-- Data provided --
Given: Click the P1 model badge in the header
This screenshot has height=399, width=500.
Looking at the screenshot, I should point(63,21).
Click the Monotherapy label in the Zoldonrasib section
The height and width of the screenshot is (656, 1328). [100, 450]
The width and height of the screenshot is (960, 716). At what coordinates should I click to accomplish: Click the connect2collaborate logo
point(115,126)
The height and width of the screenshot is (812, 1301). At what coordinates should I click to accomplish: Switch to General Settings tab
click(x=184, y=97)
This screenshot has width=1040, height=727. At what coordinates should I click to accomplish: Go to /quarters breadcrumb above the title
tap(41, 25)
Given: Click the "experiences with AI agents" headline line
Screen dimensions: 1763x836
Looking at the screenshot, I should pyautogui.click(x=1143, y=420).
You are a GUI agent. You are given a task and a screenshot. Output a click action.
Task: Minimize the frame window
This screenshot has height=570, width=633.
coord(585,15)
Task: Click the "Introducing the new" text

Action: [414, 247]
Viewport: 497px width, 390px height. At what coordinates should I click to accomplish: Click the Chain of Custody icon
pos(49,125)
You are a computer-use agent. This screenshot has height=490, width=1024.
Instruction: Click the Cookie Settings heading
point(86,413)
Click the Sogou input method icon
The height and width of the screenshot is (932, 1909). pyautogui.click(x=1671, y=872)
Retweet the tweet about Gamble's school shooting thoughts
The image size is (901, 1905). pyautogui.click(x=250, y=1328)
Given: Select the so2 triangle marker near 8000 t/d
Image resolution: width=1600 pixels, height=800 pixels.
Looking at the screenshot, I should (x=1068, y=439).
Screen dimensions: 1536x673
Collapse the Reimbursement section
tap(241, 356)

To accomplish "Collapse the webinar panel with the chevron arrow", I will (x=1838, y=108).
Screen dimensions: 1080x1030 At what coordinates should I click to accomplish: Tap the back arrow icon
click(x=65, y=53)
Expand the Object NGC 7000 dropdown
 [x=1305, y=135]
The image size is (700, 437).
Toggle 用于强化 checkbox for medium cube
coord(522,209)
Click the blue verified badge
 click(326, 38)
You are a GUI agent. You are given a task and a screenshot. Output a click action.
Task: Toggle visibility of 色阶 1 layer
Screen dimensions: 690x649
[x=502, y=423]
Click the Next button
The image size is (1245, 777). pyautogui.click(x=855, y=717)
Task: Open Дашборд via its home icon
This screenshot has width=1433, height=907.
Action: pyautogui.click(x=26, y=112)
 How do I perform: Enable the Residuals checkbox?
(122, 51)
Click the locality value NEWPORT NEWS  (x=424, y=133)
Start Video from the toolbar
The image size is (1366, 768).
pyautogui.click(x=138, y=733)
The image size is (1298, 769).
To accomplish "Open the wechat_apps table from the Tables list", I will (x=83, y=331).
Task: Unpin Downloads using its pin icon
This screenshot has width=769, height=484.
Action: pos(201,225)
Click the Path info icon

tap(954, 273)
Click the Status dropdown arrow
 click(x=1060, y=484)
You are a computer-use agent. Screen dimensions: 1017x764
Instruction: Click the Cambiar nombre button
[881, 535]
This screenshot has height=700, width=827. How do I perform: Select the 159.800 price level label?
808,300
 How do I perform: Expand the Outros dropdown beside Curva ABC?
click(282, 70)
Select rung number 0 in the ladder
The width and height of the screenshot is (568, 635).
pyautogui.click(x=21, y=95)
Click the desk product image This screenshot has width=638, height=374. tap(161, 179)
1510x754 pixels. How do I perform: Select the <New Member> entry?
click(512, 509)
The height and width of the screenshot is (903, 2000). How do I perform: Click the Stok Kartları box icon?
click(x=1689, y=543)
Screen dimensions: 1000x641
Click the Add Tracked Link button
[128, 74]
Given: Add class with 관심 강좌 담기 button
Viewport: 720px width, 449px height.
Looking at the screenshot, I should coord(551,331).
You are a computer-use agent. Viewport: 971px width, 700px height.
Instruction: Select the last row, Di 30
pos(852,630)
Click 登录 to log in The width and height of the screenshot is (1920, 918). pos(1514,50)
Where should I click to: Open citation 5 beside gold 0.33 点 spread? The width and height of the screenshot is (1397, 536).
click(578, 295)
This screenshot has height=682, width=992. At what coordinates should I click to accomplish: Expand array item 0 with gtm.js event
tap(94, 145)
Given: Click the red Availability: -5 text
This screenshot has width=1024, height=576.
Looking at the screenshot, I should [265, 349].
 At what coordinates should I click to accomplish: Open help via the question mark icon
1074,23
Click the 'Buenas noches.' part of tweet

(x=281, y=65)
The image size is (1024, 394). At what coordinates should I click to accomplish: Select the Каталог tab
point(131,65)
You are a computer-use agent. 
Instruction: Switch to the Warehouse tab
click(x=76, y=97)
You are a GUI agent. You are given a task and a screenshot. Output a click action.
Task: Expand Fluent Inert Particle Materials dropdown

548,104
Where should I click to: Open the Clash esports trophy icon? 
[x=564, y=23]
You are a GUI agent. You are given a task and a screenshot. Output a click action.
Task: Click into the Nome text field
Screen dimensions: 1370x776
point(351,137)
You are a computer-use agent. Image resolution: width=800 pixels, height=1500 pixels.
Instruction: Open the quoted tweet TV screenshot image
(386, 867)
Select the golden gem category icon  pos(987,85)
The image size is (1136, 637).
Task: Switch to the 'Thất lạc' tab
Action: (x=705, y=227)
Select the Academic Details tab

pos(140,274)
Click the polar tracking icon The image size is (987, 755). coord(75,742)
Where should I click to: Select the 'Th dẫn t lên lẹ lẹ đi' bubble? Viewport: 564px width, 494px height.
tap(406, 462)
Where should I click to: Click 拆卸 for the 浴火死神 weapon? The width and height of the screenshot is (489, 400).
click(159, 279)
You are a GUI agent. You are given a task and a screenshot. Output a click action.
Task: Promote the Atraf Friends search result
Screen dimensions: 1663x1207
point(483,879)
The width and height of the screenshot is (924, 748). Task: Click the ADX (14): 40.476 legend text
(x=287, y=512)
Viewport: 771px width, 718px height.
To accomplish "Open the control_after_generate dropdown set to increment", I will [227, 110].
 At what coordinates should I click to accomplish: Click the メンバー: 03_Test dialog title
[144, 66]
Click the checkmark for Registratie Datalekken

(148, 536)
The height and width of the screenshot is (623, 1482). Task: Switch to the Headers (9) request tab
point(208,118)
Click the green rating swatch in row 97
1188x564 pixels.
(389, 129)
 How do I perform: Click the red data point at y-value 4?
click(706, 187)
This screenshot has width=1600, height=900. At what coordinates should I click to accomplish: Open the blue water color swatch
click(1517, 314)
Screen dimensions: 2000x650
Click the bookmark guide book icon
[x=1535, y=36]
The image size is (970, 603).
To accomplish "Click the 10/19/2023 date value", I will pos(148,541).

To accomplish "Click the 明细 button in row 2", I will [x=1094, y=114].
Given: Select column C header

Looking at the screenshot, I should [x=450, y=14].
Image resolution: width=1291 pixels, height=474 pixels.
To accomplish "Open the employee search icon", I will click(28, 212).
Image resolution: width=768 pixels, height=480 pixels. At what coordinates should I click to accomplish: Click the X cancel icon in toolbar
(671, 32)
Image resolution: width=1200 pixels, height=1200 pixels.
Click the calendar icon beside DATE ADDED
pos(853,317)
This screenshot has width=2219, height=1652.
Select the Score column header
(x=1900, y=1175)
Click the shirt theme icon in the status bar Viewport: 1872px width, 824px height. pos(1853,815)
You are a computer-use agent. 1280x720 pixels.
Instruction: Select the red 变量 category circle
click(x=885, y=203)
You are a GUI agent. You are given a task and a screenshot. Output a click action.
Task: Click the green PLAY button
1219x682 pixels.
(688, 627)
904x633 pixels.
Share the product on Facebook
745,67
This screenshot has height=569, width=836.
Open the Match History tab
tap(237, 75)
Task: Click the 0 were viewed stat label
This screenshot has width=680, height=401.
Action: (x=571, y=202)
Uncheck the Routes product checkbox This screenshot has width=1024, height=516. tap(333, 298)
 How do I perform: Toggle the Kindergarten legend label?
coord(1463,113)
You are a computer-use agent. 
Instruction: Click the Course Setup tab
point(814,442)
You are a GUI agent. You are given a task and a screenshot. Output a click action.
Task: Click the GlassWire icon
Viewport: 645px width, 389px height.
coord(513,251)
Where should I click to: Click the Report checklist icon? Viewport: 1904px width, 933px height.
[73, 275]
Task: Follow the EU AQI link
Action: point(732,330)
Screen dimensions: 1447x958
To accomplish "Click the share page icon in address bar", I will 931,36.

-- Assigned task --
Work through the records line by line and tally those holding "will". Reply with the number alone.

-- Response below --
7